### What this task involves:
Rewrite the items from the start through the line containing "(1259, 747)", replacing "Click" with "Select" and leaving everything else unchanged. Leave the pictures out of your answer.

* * *

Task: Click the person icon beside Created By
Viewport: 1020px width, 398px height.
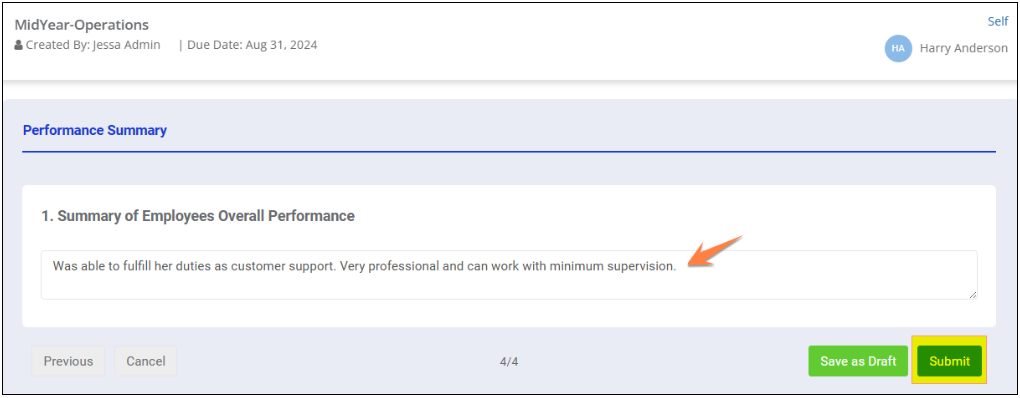Action: [18, 46]
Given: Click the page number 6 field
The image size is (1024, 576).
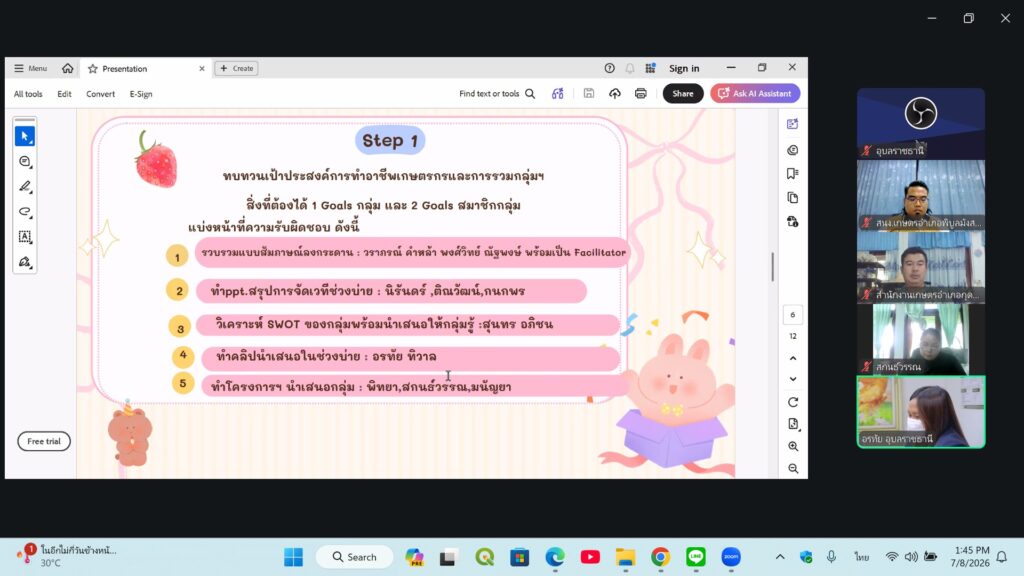Looking at the screenshot, I should [793, 315].
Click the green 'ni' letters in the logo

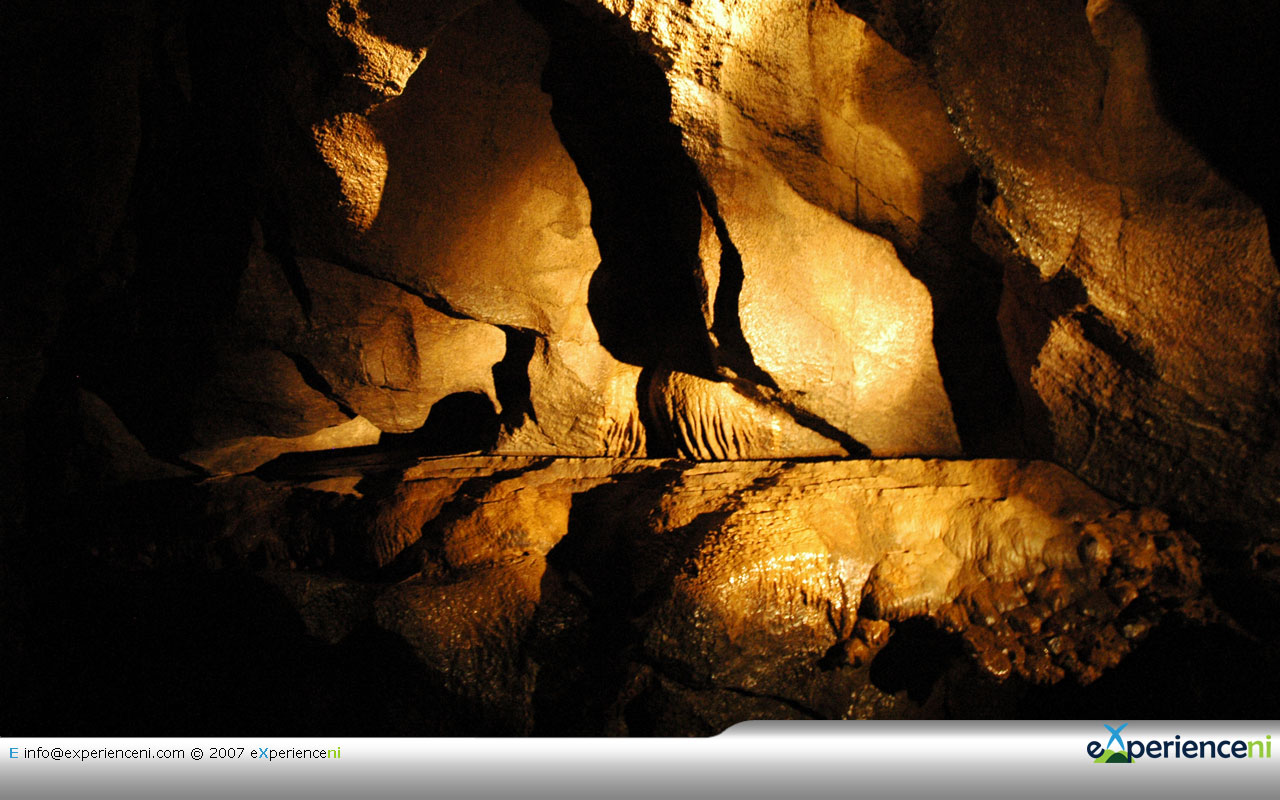(1259, 747)
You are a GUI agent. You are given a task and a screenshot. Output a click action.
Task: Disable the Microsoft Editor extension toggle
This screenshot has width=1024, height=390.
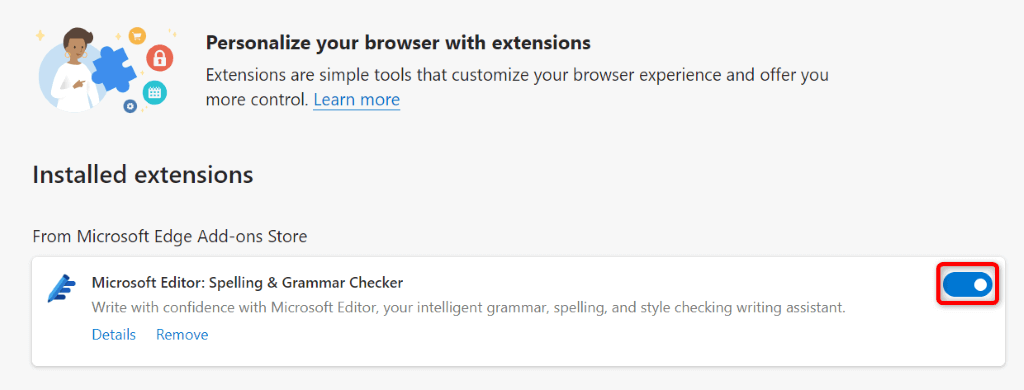coord(968,285)
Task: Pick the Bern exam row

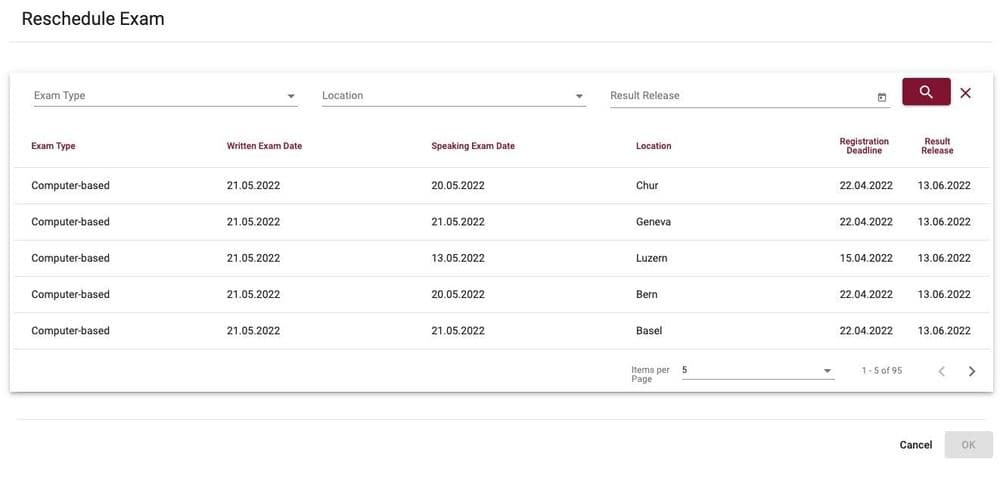Action: [x=500, y=295]
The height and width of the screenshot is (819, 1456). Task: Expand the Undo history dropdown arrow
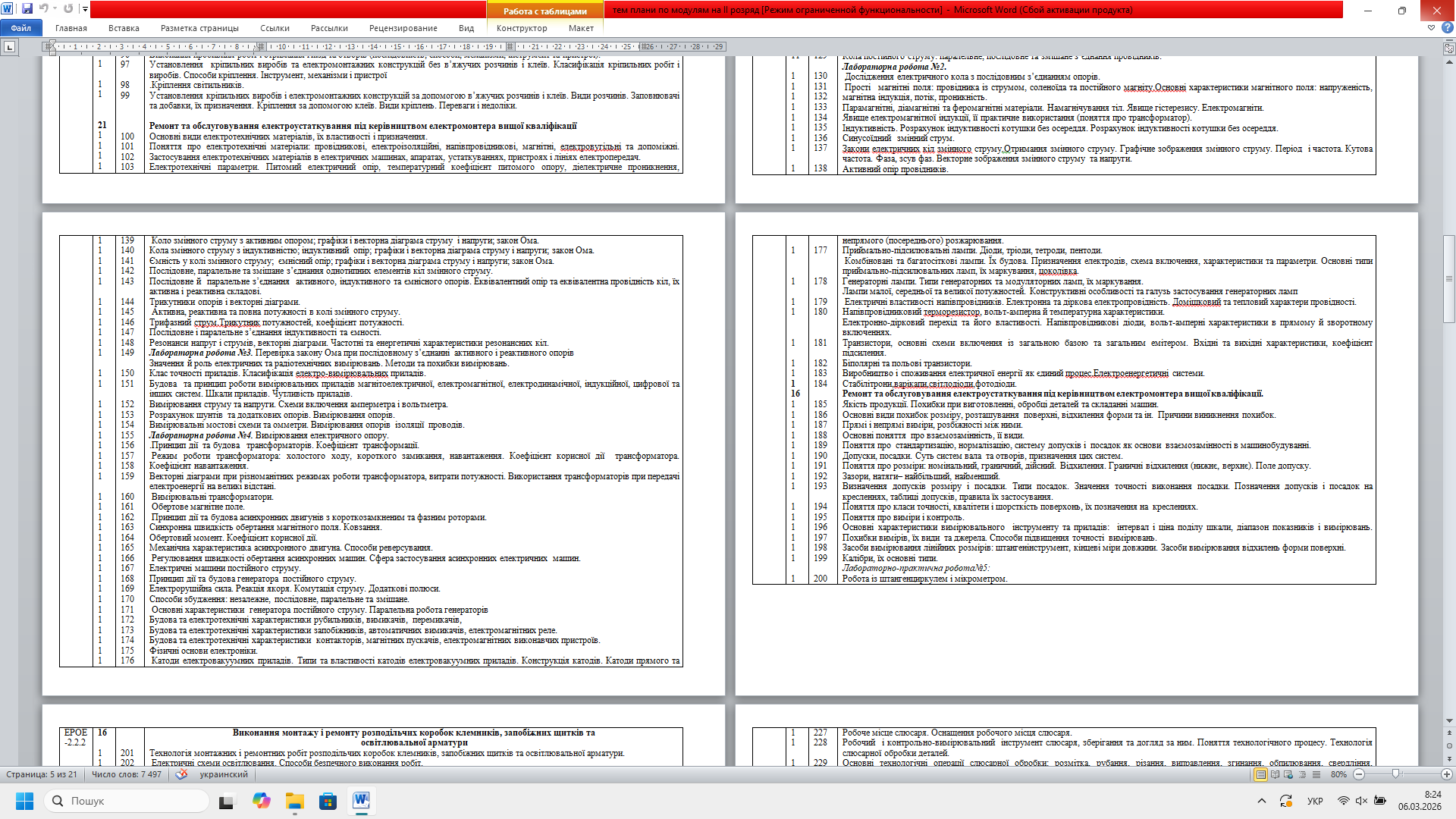point(55,9)
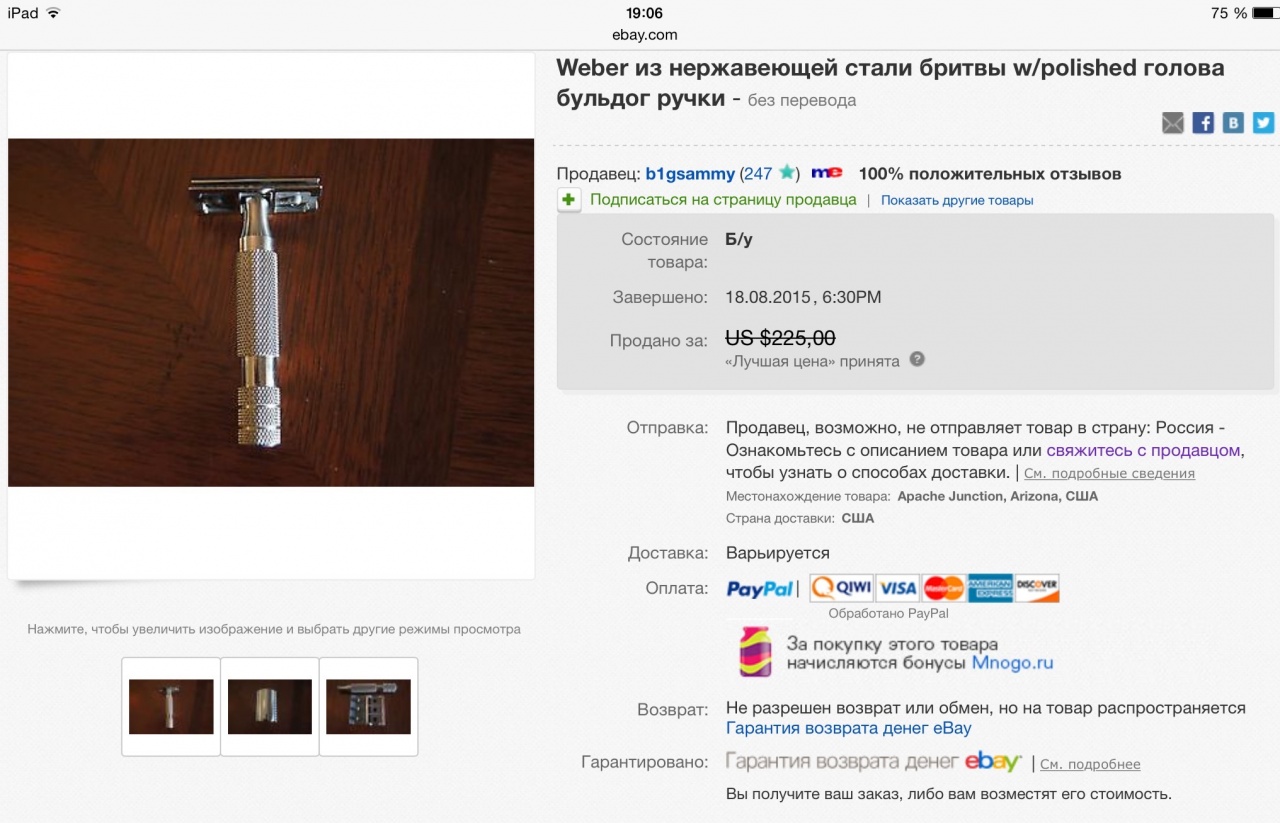1280x823 pixels.
Task: Share the listing on VKontakte
Action: 1234,123
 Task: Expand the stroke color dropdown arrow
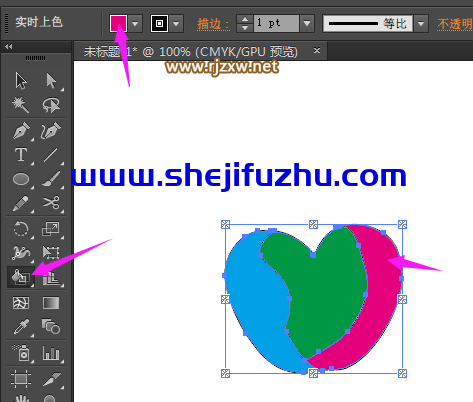[x=176, y=24]
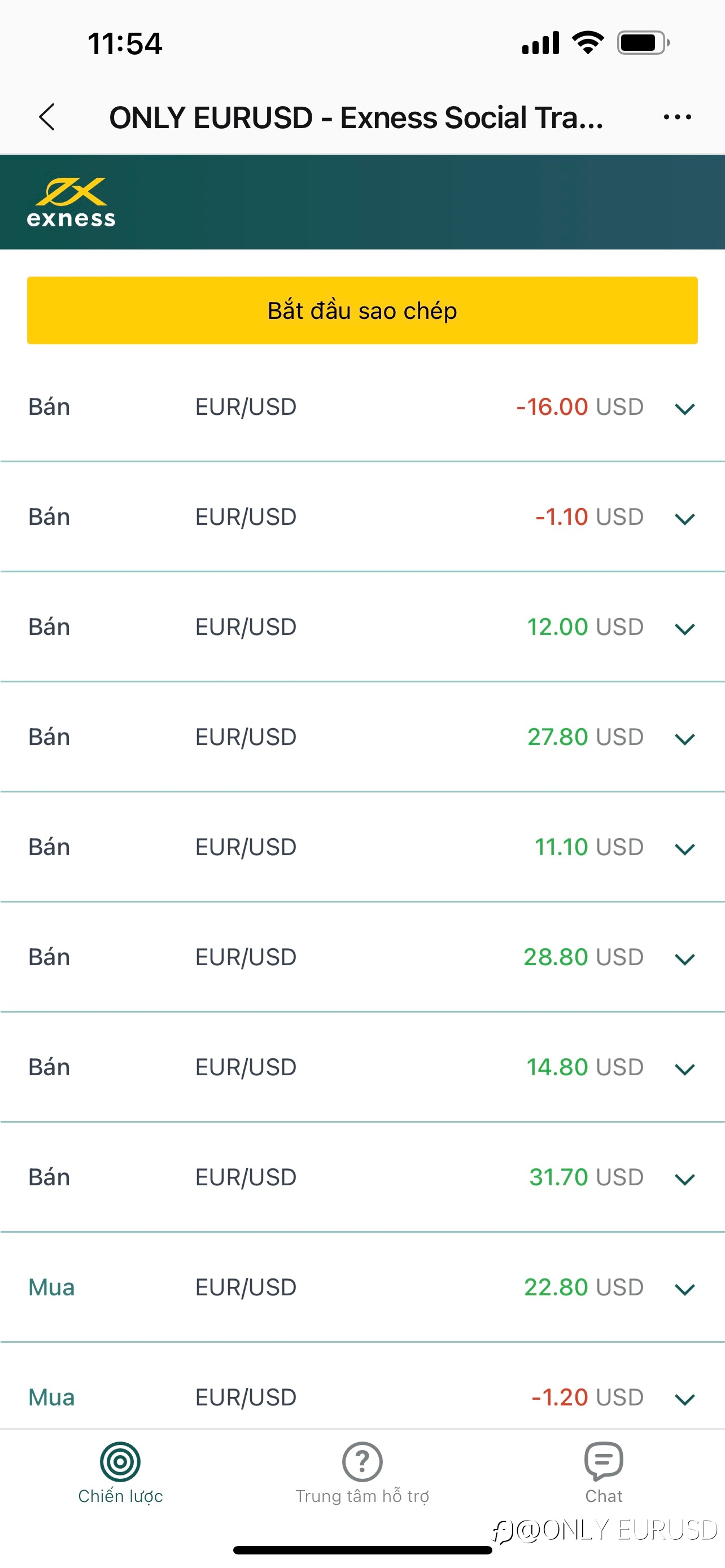Expand the -1.10 USD trade details
This screenshot has width=725, height=1568.
(685, 519)
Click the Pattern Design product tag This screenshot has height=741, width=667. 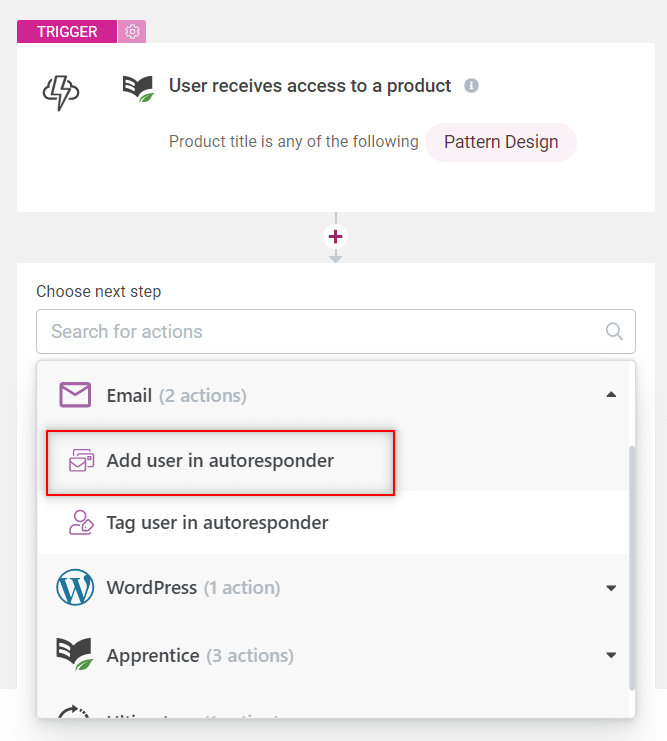pos(501,142)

* * *

### Finished answer:
Task: Select the person icon beside Created By
Viewport: 1020px width, 398px height.
Action: [18, 46]
Given: Select the page number 6 field
The image size is (1024, 576).
Looking at the screenshot, I should [793, 315].
Select the green 'ni' letters in the logo

(1259, 747)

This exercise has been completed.